An inherent issue: the web was designed to be open, not secure

HTML is, by its very nature, publicly readable code, which makes it easy for programs to interact with websites.

Unfortunately, that attribute has also been the web’s Achilles heel.

Today, most major website breaches are enabled by malware, bots, or other scripted attacks. Cybercriminals use these tools to attack websites in ways that are indistinguishable from legitimate usage and invisible to security products. Practices like blocking IP addresses and instituting rate limits are useless against adversaries who can obtain nearly unlimited numbers of new IPs and also disguise their traffic and behavior.

tech_A_v02Fig 1.

The code that implements the user interface of every web application is public and viewable, which makes it simple for cybercriminals to program attacks against them using malware, bots, and other scripts.


The key to building a botwall: Real-Time Polymorphism

The key to building a botwall is to address this fundamental issue of the web head-on. But how can one change the very nature of HTML, to introduce a new security model, while still delivering open markup code to web browsers?

The answer is a technique called real-time polymorphism.

The idea is to use a powerful tool of malware authors against them. Malware has long used polymorphic code to hide itself from antivirus products, by looking different every time it infects a new machine.

We can invert this concept to use polymorphism to disable the malware’s capability to send commands to the website. Shape has invented a patent-pending approach to implementing polymorphism in real-time on websites, allowing the site to constantly rewrite its code, while still delivering HTML, CSS, and JavaScript which preserve all of the web application’s functionality.


Fig 2. Shape has invented a category of security countermeasures based on the concept of real-time polymorphism.

This is one simple example.

The use of polymorphism lets you preserve the functionality of code while transforming how it is expressed. In this example, a simplified login form has certain attributes replaced with random strings.

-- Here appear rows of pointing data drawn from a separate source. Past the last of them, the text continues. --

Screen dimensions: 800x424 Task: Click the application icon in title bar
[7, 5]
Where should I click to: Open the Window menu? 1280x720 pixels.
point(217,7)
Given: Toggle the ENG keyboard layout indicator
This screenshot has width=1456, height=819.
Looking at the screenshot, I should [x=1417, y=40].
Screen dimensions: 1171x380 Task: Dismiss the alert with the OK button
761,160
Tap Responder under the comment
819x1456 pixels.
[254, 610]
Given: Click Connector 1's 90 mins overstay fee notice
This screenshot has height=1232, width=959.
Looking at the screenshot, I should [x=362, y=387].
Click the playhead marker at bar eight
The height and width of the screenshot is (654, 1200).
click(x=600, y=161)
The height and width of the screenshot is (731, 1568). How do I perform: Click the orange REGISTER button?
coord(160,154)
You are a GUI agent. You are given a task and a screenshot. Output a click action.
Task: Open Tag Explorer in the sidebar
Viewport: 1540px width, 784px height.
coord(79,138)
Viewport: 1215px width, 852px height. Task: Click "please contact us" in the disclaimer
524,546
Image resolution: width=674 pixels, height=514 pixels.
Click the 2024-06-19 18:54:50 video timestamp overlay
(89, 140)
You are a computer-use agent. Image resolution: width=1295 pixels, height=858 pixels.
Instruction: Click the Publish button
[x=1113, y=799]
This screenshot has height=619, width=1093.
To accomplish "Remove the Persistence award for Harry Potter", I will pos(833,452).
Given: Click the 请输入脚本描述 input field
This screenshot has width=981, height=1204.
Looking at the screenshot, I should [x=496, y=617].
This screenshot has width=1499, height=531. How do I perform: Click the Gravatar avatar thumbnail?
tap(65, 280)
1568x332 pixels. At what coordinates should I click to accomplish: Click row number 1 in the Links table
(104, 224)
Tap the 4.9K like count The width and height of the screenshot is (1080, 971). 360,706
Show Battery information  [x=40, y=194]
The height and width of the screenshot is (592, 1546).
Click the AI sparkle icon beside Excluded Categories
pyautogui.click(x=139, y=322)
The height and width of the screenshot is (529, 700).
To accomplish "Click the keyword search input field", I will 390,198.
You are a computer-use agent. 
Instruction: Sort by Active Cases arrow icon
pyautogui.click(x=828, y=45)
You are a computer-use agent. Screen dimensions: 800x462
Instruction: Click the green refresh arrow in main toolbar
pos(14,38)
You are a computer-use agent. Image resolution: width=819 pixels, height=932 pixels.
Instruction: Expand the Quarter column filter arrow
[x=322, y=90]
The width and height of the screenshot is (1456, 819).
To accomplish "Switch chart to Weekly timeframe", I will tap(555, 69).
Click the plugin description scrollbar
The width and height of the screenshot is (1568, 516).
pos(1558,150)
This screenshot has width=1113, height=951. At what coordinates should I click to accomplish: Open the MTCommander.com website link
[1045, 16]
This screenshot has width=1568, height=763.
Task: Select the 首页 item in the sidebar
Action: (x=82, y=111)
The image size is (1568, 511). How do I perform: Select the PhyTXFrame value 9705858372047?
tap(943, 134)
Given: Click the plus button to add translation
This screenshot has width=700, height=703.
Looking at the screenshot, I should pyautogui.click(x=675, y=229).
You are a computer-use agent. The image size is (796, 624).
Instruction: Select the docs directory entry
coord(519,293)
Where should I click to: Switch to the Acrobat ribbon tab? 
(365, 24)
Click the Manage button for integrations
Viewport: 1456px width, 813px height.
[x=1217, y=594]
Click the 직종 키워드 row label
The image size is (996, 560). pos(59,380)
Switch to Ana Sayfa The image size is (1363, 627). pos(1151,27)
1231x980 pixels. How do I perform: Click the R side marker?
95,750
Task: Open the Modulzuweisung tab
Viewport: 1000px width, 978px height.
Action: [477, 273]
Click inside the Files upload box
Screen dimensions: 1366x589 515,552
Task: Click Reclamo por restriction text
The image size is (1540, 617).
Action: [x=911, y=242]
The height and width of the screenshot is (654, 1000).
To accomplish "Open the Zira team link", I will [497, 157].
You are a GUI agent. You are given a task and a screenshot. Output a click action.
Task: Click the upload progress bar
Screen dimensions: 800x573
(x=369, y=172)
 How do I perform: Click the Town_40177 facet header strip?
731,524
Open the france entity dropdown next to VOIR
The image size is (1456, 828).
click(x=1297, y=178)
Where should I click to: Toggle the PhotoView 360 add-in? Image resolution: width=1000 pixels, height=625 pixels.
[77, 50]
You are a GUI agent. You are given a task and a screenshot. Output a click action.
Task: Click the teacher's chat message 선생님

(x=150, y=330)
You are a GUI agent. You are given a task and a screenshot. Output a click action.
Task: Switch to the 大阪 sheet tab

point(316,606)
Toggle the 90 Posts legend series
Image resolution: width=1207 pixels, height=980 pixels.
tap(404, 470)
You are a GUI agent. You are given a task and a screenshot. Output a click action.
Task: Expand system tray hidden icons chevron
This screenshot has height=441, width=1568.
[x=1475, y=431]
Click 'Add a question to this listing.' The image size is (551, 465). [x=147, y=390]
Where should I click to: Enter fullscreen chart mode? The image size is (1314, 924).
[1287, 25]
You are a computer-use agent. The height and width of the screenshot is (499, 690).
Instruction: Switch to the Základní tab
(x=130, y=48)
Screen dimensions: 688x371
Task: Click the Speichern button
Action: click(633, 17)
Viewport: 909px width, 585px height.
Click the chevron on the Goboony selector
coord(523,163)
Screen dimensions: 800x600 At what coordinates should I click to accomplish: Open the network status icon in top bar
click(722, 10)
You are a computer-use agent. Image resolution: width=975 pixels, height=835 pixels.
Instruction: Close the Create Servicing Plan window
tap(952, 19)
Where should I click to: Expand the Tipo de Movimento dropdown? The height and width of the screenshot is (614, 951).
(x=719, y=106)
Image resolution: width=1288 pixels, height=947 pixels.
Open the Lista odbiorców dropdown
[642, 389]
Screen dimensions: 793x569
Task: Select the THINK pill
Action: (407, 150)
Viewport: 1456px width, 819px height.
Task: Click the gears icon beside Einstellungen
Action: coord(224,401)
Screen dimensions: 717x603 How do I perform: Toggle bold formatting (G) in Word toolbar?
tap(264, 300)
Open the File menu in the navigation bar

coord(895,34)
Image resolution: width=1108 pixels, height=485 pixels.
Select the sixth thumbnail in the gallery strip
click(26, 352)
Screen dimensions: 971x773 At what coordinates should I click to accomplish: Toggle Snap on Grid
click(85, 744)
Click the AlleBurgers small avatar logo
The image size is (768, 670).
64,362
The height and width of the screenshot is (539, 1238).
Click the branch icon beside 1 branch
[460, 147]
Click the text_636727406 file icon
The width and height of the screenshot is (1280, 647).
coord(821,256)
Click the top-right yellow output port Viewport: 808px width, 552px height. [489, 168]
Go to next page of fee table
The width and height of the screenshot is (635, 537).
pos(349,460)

The resulting code breaks malware, bots, or other attacks programmed to submit that form, but renders identically to the original.

This is one example from an almost unlimited number of ways real-time polymorphism can be applied.

A new category of advanced security defenses for the web’s user interface layer

We all know that cybercriminals don’t sit still.

They adapt and evolve to new security techniques over time, and sometimes very quickly.

Fortunately, there are a virtually unlimited number of ways real-time polymorphism can be applied to make websites inherently resistant to malware and bot attacks.

Shape has created a broad category of new security countermeasures based on this core concept of real-time polymorphism, which are implemented in our new product, the ShapeShifter.

These advanced security defenses allow you, for the first time, to protect the user interface layer of your website — where HTML, CSS, and JavaScript are transmitted — comprehensively and transparently, in a way that deflects attacks while not introducing friction for real users.